▶ Directions for this task: Transcribe the whole listing precisely, leaving nothing out.

▶ Dataset records:
★ ★ ★

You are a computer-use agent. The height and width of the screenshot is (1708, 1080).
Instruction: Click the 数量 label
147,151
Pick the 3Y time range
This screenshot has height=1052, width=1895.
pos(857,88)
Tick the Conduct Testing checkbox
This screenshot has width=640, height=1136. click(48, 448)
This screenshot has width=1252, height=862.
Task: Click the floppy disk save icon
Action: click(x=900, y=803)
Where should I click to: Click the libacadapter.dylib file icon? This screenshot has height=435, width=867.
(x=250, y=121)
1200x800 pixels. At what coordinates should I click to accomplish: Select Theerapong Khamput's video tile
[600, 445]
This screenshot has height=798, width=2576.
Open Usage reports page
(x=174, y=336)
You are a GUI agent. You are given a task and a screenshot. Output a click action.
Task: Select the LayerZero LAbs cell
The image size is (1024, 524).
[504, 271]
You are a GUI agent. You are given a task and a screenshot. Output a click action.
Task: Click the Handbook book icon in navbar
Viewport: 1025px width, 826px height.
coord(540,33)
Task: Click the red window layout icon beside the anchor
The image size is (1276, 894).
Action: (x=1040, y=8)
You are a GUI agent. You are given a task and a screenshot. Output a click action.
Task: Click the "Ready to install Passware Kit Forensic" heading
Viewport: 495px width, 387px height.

★ ★ ★

▶ Solution:
You are a computer-use agent. The height and width of the screenshot is (1708, 1080).
Instruction: Click the 数量 label
147,151
Pick the 3Y time range
This screenshot has height=1052, width=1895.
pos(857,88)
Tick the Conduct Testing checkbox
This screenshot has width=640, height=1136. click(48, 448)
This screenshot has width=1252, height=862.
Task: Click the floppy disk save icon
Action: click(x=900, y=803)
Where should I click to: Click the libacadapter.dylib file icon? This screenshot has height=435, width=867.
(x=250, y=121)
1200x800 pixels. At what coordinates should I click to accomplish: Select Theerapong Khamput's video tile
[600, 445]
This screenshot has height=798, width=2576.
Open Usage reports page
(x=174, y=336)
You are a GUI agent. You are given a task and a screenshot. Output a click action.
Task: Select the LayerZero LAbs cell
The image size is (1024, 524).
[504, 271]
You are a GUI agent. You are given a task and a screenshot. Output a click action.
Task: Click the Handbook book icon in navbar
Viewport: 1025px width, 826px height.
coord(540,33)
Task: Click the red window layout icon beside the anchor
The image size is (1276, 894).
Action: (x=1040, y=8)
You are a GUI agent. You are given a task and a screenshot. Output a click action.
Task: Click the "Ready to install Passware Kit Forensic" heading
Viewport: 495px width, 387px height.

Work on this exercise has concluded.